• Instructions to follow: Go through the entries and say how many lines contain the string "agent". The number is the whole answer.

(Excerpts from a dataset)
☆ ☆ ☆ ☆ ☆ ☆ ☆

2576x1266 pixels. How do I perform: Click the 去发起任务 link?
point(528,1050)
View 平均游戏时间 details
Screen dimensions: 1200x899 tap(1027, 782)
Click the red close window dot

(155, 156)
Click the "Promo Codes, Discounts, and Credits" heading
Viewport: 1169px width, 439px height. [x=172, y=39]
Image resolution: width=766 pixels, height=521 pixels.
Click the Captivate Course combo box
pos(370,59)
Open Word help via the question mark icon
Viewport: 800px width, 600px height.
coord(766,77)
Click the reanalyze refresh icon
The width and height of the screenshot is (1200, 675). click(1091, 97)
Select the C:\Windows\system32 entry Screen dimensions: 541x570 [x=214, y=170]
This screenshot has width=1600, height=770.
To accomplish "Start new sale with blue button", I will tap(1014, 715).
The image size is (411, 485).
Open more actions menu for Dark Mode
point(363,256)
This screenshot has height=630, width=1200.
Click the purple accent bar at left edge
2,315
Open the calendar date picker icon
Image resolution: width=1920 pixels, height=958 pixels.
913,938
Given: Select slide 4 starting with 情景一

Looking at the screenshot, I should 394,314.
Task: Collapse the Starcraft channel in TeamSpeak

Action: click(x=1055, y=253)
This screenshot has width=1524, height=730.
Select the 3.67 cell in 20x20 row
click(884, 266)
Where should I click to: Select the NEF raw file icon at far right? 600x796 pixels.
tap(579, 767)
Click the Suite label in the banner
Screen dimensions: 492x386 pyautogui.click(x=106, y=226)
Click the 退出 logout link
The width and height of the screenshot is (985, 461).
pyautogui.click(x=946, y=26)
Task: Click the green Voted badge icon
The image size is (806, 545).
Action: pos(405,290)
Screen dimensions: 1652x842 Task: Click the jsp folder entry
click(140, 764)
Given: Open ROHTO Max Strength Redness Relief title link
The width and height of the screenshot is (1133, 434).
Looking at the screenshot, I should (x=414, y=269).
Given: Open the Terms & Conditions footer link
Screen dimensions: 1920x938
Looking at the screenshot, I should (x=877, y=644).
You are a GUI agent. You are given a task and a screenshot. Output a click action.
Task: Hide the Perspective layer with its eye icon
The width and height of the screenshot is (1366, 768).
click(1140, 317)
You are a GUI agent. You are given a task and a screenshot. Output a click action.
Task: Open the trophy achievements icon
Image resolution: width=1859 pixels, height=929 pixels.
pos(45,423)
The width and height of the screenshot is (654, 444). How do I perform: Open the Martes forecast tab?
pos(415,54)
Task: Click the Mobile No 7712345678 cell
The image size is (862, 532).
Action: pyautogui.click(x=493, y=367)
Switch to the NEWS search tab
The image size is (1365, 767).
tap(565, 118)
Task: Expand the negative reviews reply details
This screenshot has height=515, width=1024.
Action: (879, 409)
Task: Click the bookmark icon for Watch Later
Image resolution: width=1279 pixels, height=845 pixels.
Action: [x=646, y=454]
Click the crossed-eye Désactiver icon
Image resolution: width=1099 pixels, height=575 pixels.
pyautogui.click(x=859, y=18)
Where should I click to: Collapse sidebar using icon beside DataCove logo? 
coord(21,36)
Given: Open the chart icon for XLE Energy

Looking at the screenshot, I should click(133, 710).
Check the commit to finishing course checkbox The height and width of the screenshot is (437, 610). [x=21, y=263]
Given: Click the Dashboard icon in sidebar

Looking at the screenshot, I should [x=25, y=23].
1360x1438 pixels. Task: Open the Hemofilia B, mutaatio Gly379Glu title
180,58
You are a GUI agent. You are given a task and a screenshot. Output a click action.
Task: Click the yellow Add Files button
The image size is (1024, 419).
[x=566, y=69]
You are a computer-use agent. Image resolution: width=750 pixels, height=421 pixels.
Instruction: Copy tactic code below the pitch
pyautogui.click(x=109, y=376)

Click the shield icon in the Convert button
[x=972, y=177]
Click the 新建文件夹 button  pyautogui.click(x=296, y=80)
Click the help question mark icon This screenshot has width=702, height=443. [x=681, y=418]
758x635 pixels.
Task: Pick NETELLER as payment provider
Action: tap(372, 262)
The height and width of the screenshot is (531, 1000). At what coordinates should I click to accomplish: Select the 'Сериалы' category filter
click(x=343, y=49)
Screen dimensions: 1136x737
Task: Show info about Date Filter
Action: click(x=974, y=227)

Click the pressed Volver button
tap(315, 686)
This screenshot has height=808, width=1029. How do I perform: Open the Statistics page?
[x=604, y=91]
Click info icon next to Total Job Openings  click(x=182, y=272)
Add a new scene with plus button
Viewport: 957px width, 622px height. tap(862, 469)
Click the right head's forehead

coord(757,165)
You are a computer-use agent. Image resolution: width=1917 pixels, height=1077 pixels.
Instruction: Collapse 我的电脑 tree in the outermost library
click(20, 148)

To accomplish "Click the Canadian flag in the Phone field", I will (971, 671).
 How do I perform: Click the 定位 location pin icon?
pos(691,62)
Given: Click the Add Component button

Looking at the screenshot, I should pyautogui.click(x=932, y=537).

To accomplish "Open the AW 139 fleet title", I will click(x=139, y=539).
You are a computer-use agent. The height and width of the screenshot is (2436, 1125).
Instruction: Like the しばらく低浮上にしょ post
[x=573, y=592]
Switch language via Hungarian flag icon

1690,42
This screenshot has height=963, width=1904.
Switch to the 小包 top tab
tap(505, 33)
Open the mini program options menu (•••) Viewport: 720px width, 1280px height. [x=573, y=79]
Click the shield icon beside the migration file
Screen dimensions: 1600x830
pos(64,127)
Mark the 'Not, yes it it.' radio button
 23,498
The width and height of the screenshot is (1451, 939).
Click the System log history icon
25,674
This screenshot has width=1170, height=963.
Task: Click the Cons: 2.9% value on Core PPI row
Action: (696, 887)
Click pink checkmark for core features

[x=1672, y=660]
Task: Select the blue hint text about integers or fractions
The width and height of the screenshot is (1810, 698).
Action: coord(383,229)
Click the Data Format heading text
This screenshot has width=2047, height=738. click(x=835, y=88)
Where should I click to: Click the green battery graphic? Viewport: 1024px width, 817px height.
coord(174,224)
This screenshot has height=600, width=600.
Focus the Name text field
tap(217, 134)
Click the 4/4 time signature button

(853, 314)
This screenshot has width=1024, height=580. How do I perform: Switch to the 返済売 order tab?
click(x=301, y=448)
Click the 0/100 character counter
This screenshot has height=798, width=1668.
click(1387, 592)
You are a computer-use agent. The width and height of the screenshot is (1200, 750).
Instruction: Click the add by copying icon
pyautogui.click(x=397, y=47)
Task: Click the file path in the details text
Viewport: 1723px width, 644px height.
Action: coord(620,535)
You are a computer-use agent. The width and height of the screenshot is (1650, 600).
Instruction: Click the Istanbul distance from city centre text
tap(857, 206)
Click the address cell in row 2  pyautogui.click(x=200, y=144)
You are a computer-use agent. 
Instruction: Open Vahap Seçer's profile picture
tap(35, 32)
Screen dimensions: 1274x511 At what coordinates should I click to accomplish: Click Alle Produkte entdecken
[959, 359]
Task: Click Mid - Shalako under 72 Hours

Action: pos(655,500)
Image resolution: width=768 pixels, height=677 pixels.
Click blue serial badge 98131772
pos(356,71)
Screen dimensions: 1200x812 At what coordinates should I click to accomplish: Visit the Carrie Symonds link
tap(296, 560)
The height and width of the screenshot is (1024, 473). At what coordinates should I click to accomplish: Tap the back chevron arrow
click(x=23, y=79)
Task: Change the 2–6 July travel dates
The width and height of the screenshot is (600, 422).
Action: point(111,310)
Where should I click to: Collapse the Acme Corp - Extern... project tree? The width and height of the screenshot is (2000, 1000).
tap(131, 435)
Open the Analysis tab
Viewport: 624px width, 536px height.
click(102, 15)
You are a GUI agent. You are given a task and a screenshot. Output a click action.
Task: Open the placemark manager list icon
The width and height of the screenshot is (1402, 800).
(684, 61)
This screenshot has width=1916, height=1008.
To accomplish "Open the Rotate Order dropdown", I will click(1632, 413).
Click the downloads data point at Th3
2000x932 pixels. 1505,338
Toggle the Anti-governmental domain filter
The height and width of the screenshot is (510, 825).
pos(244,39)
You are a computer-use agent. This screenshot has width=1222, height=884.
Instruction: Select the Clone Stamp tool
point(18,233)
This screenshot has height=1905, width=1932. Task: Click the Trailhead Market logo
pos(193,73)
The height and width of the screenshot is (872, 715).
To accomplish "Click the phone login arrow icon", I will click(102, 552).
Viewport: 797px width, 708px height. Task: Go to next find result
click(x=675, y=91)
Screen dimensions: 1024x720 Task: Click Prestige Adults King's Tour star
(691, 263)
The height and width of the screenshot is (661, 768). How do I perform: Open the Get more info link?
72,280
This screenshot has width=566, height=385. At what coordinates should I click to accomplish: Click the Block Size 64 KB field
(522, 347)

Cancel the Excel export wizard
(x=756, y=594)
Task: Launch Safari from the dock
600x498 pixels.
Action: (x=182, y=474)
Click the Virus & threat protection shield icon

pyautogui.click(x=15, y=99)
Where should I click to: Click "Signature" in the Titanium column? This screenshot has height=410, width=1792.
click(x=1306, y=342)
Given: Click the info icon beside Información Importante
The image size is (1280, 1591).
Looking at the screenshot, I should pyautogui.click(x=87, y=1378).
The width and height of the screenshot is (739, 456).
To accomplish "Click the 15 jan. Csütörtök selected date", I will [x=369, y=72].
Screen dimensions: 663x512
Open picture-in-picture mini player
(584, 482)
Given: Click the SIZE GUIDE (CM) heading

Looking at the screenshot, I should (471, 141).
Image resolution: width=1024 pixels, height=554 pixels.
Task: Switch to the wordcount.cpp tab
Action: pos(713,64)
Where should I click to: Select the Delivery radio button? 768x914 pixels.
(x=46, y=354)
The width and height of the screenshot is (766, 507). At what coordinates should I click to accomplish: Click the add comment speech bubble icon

☆ ☆ ☆ ☆ ☆ ☆ ☆

• Exercise solution: 11